Print exactly the lines below between the line containing "Task: Click the settings" and the line containing "Task: Open more sharing options plus icon", counting both of those lines. Leave pictures out.

Stored records:
# # #

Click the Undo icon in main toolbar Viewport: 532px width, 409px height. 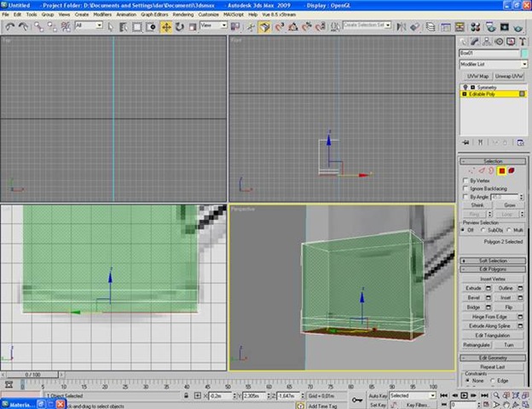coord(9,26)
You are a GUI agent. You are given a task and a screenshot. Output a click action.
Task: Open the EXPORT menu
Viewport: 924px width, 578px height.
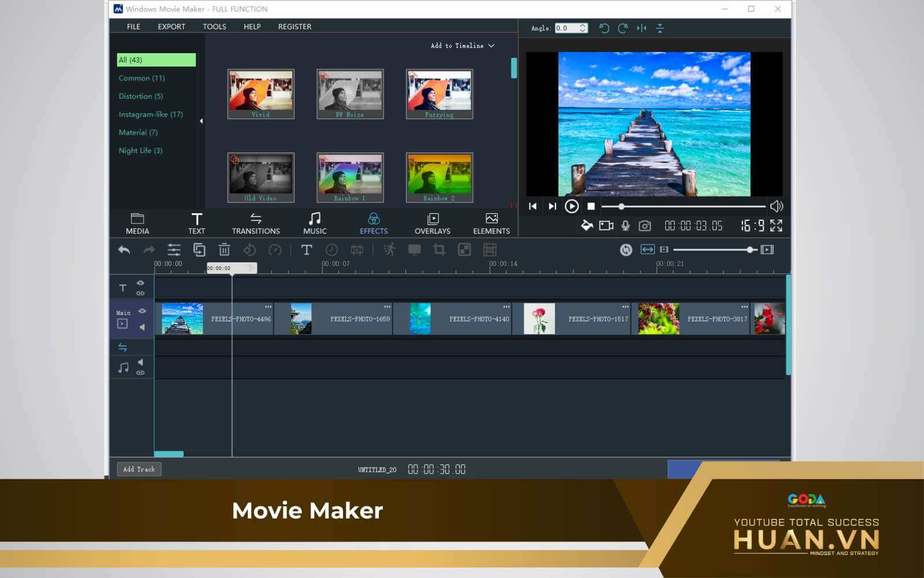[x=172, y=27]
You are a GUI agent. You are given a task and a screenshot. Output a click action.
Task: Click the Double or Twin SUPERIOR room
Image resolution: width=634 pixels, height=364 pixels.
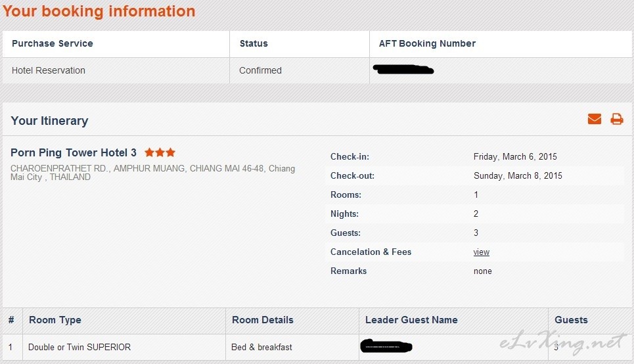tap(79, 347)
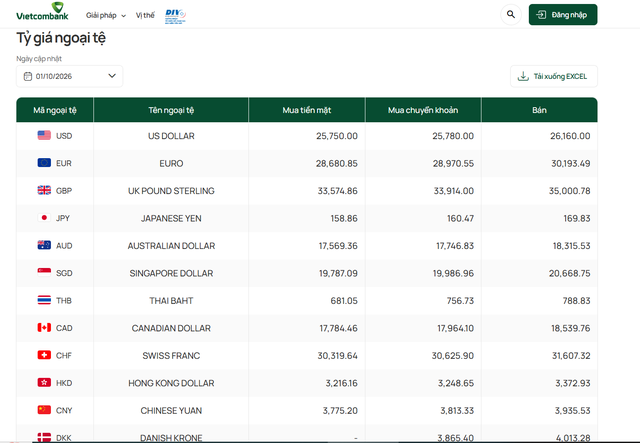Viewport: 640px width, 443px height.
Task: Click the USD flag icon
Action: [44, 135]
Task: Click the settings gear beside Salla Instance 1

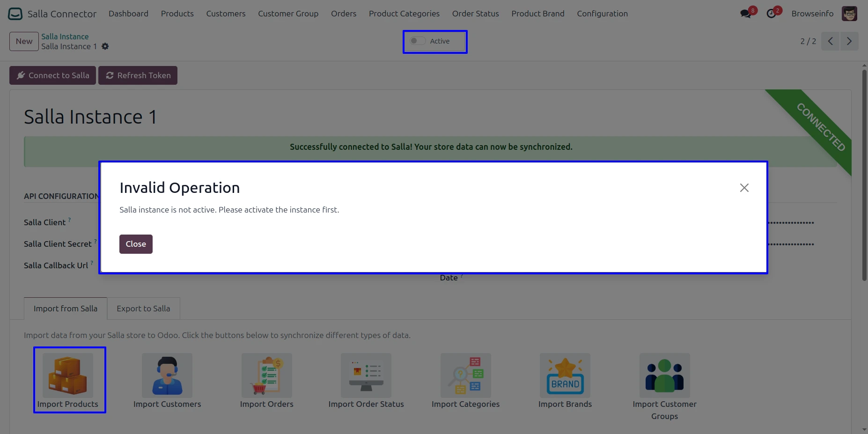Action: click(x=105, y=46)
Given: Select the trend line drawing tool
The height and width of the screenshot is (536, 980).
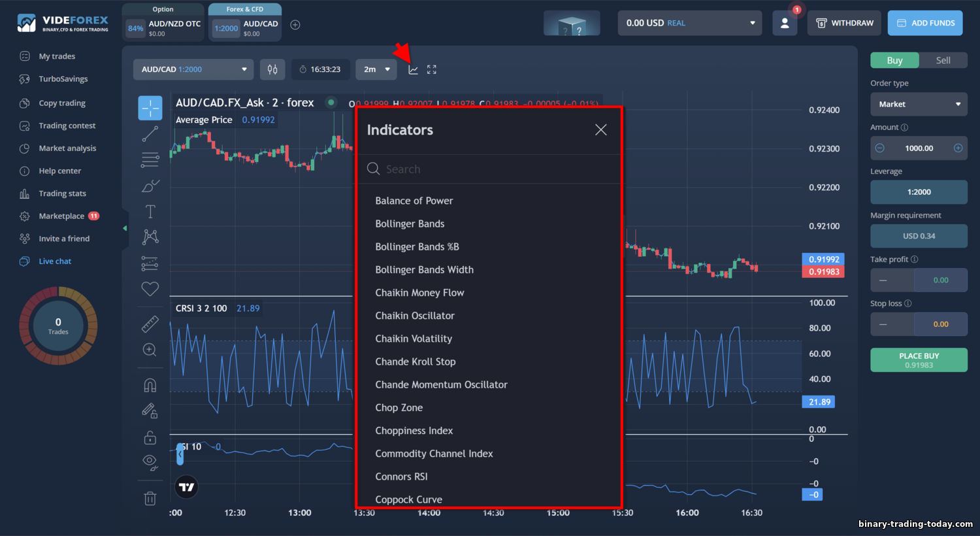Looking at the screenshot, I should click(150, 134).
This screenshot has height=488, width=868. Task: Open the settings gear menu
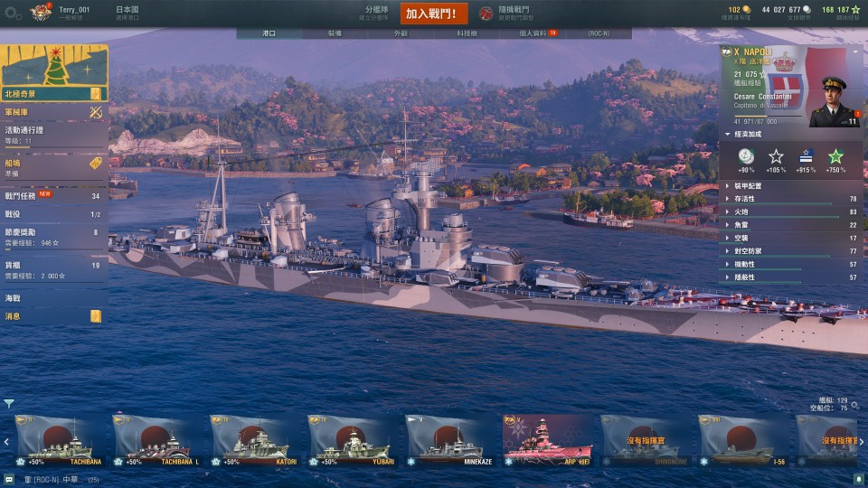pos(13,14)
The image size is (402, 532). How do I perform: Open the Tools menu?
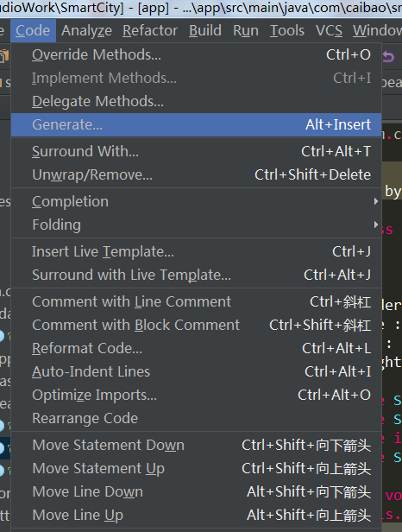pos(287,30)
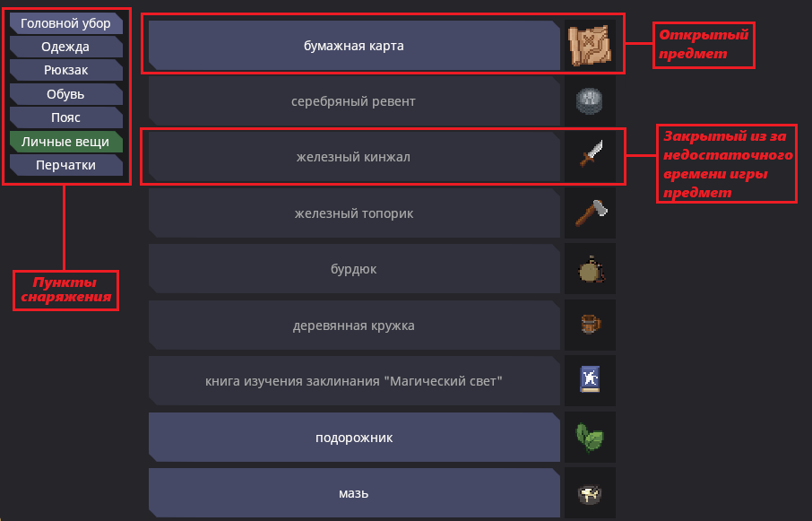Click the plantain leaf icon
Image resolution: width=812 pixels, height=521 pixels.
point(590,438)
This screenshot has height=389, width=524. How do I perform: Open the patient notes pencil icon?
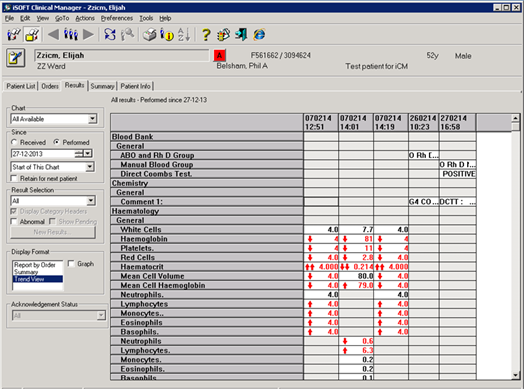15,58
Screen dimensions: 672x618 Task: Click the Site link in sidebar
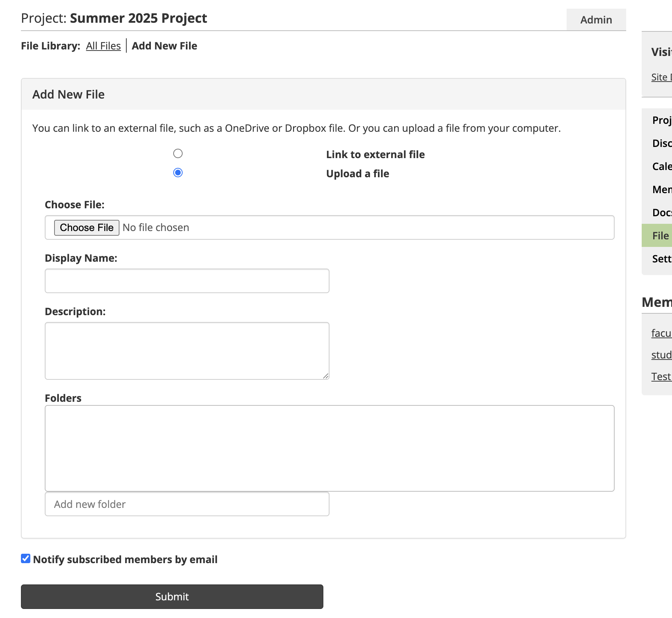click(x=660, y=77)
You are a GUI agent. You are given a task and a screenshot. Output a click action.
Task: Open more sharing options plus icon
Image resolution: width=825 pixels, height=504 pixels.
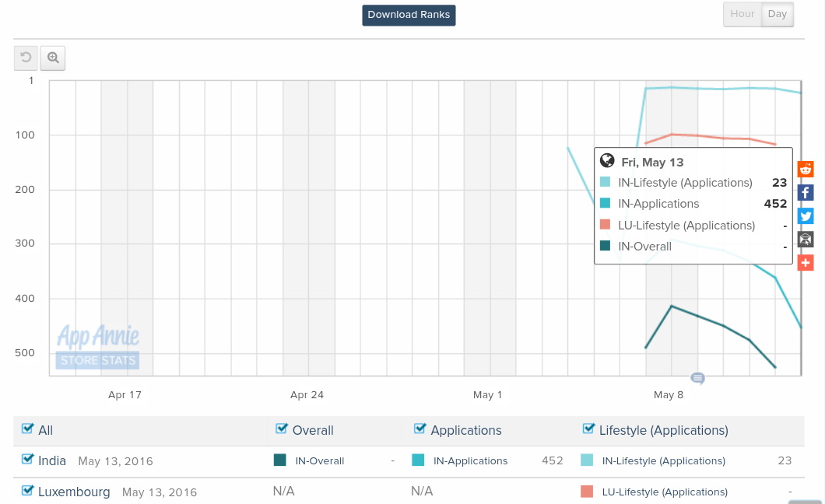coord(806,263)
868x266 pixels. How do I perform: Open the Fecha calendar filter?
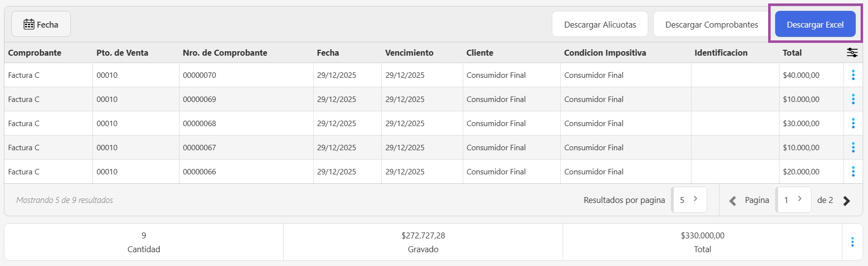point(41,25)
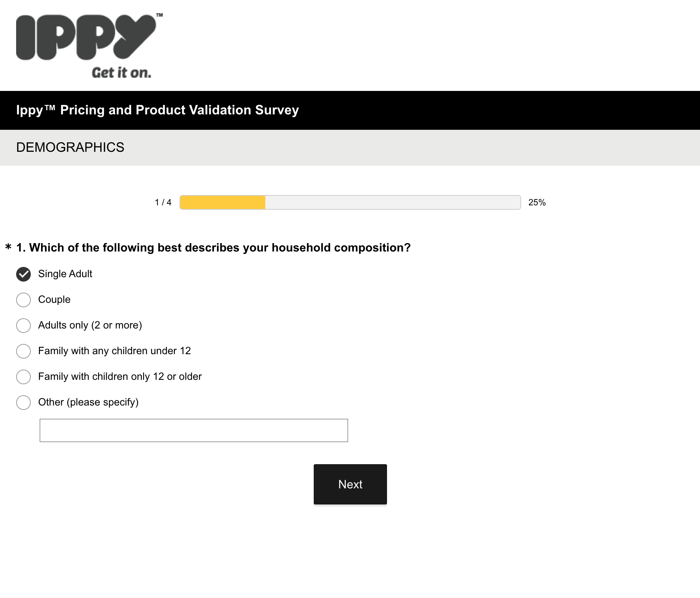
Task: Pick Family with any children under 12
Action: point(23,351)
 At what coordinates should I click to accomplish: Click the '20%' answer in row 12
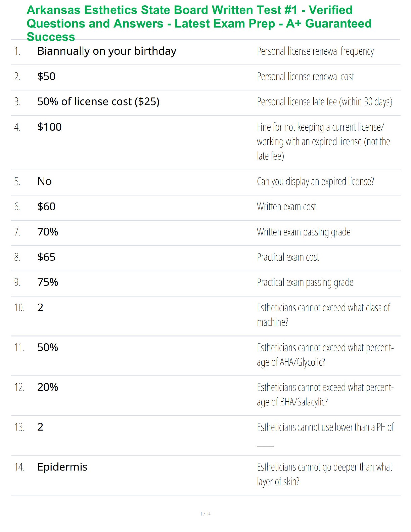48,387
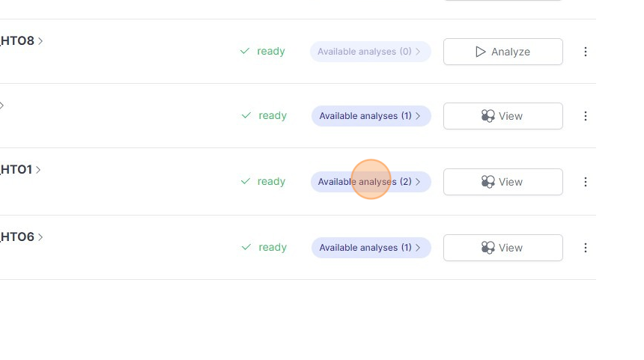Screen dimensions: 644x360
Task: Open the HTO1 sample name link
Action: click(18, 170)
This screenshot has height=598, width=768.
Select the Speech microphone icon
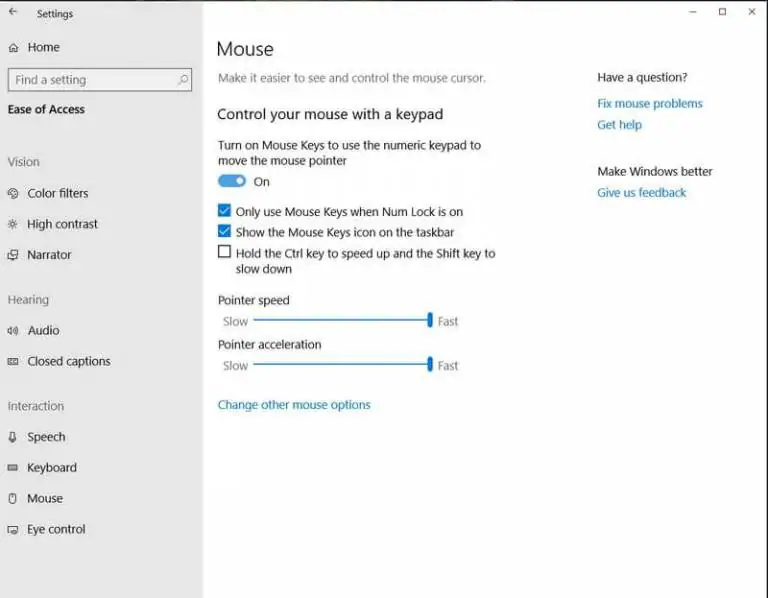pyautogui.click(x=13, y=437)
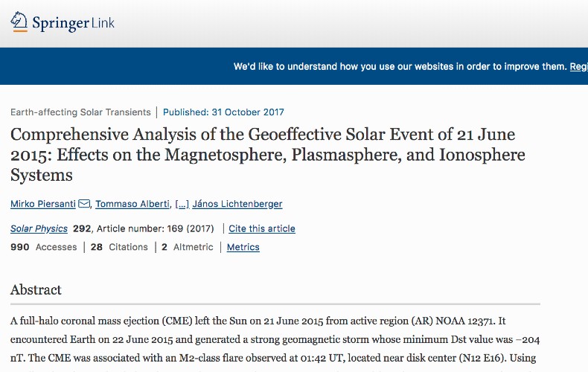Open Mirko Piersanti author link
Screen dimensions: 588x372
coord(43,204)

# # #

EXERCISE RESPONSE:
Task: Click the settings gear beside Salla Instance 1

Action: click(x=105, y=46)
Given: Select the trend line drawing tool
The height and width of the screenshot is (536, 980).
Looking at the screenshot, I should click(150, 134).
This screenshot has height=488, width=868. Task: Open the settings gear menu
pos(13,14)
The image size is (402, 532). How do I perform: Open the Tools menu?
pos(287,30)
Click the plantain leaf icon
Image resolution: width=812 pixels, height=521 pixels.
point(590,438)
This screenshot has height=389, width=524. How do I perform: Open the patient notes pencil icon?
15,58
Screen dimensions: 672x618 Task: Click the Site link in sidebar
click(x=660, y=77)
You are a GUI agent. You are given a task and a screenshot. Output a click action.
Task: Open more sharing options plus icon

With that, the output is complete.